### [To do]
Write out the records below from the line with "Switch to the Аннотации ribbon tab" up to and including the line with "Open the Avize", copying each line exactly.
-- Start Provided data --
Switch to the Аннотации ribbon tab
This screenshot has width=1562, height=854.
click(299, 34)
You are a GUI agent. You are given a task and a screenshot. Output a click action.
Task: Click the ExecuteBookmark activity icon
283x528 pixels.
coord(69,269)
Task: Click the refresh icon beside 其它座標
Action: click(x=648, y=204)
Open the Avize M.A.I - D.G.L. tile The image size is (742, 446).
-- End Provided data --
-- Start Provided data --
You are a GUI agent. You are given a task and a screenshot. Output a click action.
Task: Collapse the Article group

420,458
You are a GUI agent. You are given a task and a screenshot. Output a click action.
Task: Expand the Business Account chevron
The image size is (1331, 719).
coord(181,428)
-- End Provided data --
### [Written response]
Switch to the Аннотации ribbon tab
This screenshot has width=1562, height=854.
click(299, 34)
You are a GUI agent. You are given a task and a screenshot. Output a click action.
Task: Click the ExecuteBookmark activity icon
283x528 pixels.
coord(69,269)
Task: Click the refresh icon beside 其它座標
Action: click(x=648, y=204)
Open the Avize M.A.I - D.G.L. tile The image size is (742, 446).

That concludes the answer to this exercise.